- **What to produce**: List every line below containing "This".

══════

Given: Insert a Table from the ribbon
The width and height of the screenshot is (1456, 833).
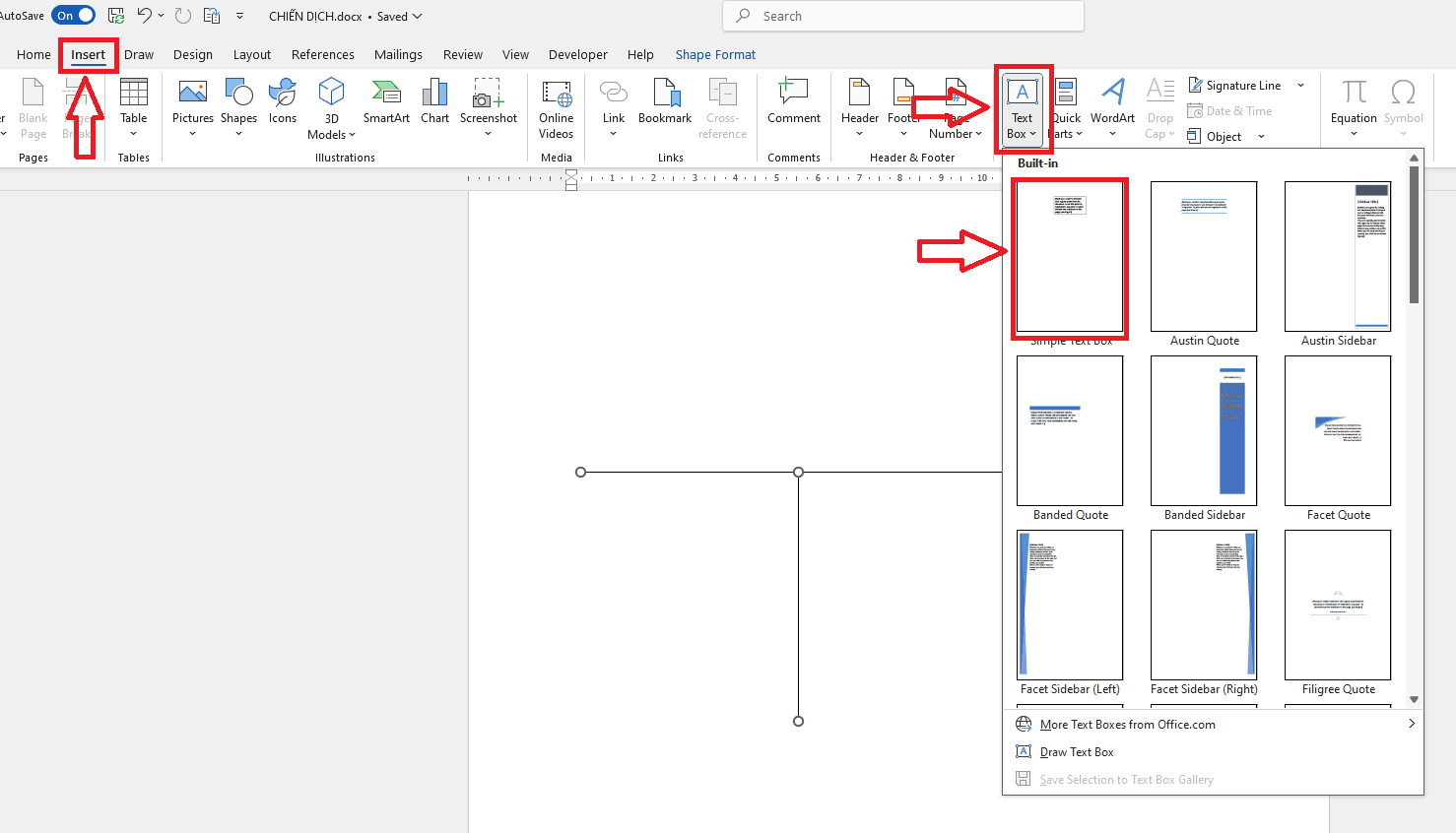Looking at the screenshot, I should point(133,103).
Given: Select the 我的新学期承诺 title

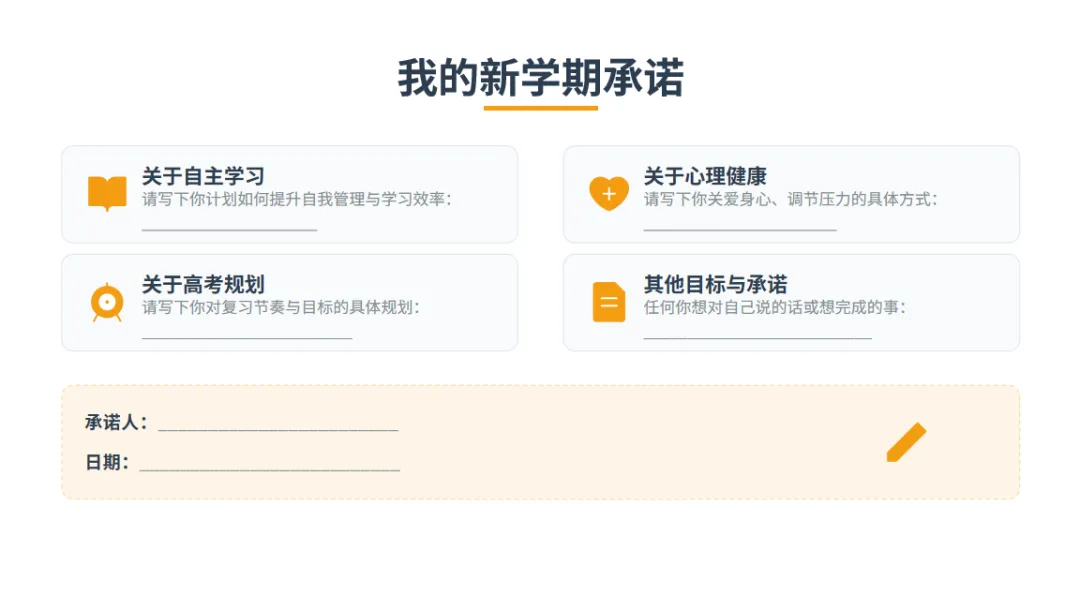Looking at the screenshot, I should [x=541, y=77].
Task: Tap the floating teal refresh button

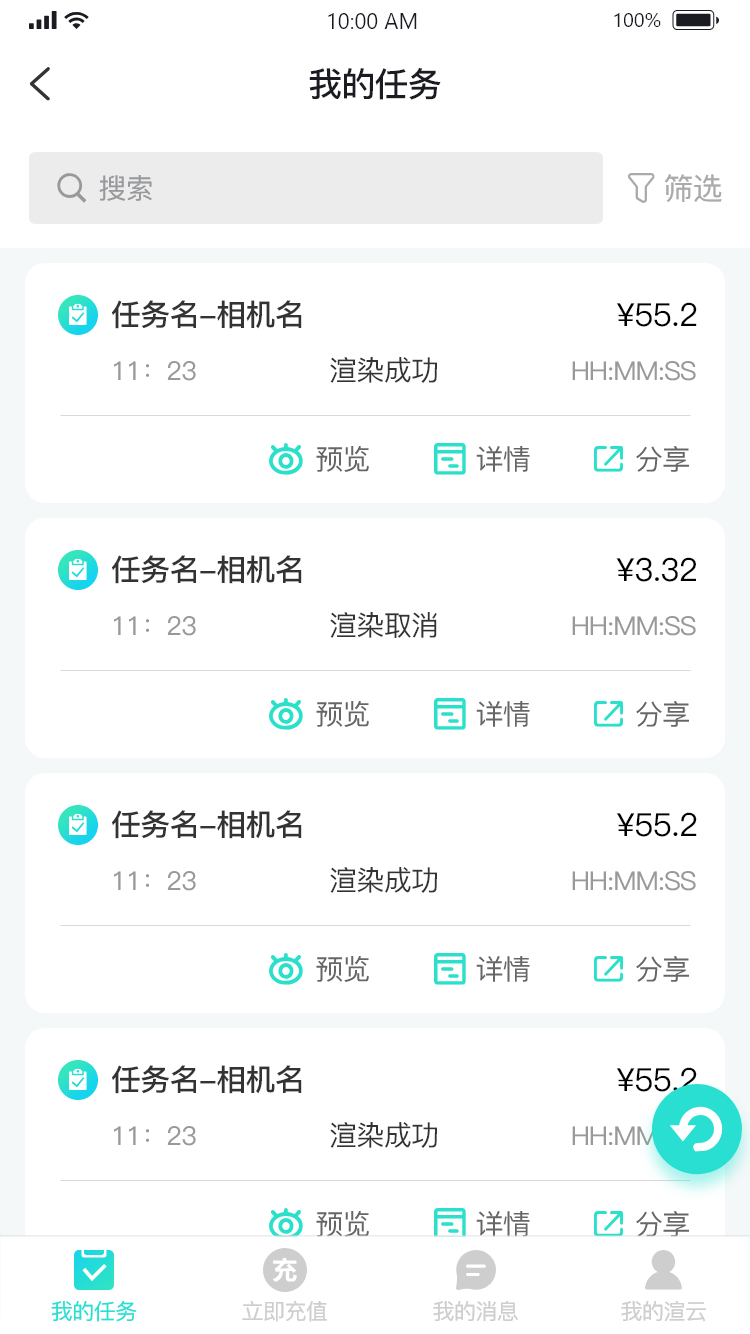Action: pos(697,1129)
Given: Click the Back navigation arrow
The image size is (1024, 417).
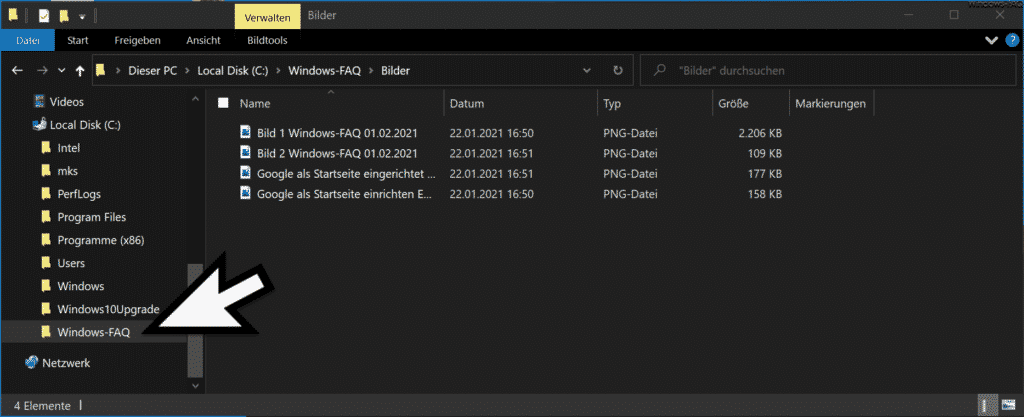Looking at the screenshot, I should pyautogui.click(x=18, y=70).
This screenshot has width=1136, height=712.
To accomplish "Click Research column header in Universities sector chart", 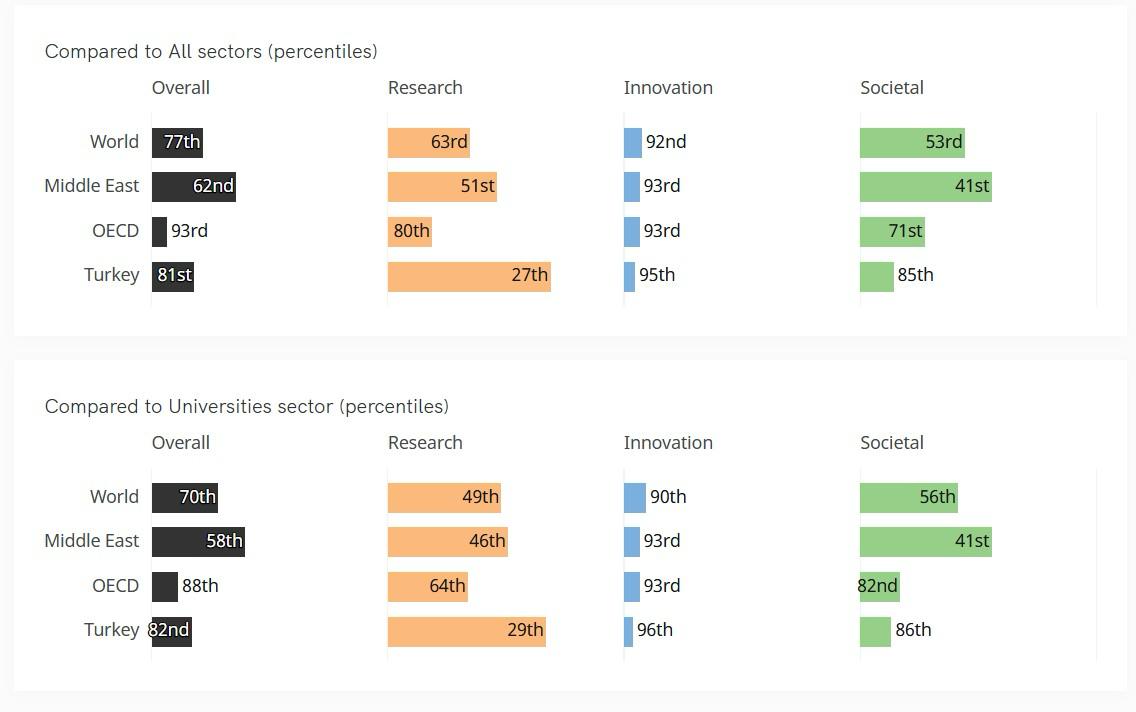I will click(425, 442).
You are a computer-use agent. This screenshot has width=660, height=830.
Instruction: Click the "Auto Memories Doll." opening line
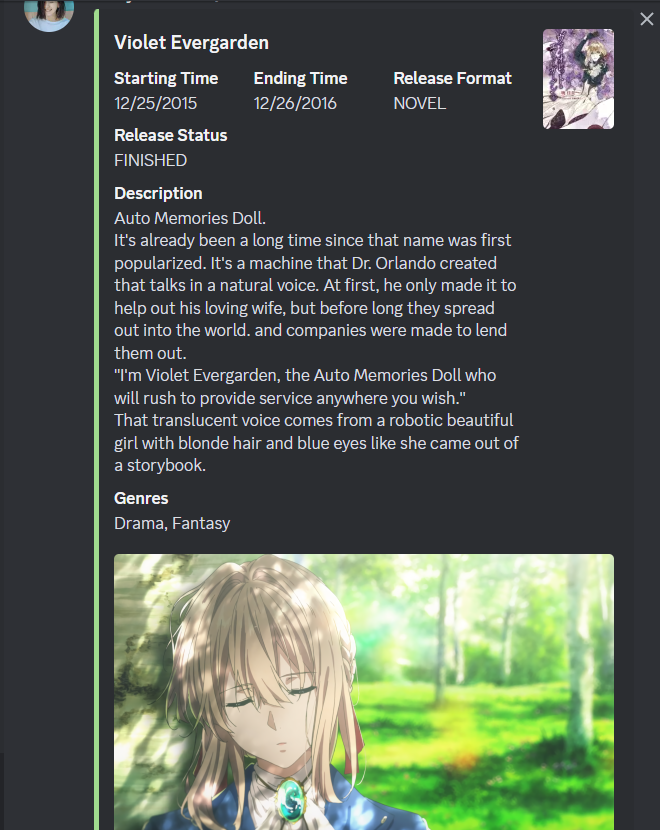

══════

- **Answer to the exercise**:
This screenshot has width=1136, height=712.
You are a computer-use agent. This screenshot has width=660, height=830.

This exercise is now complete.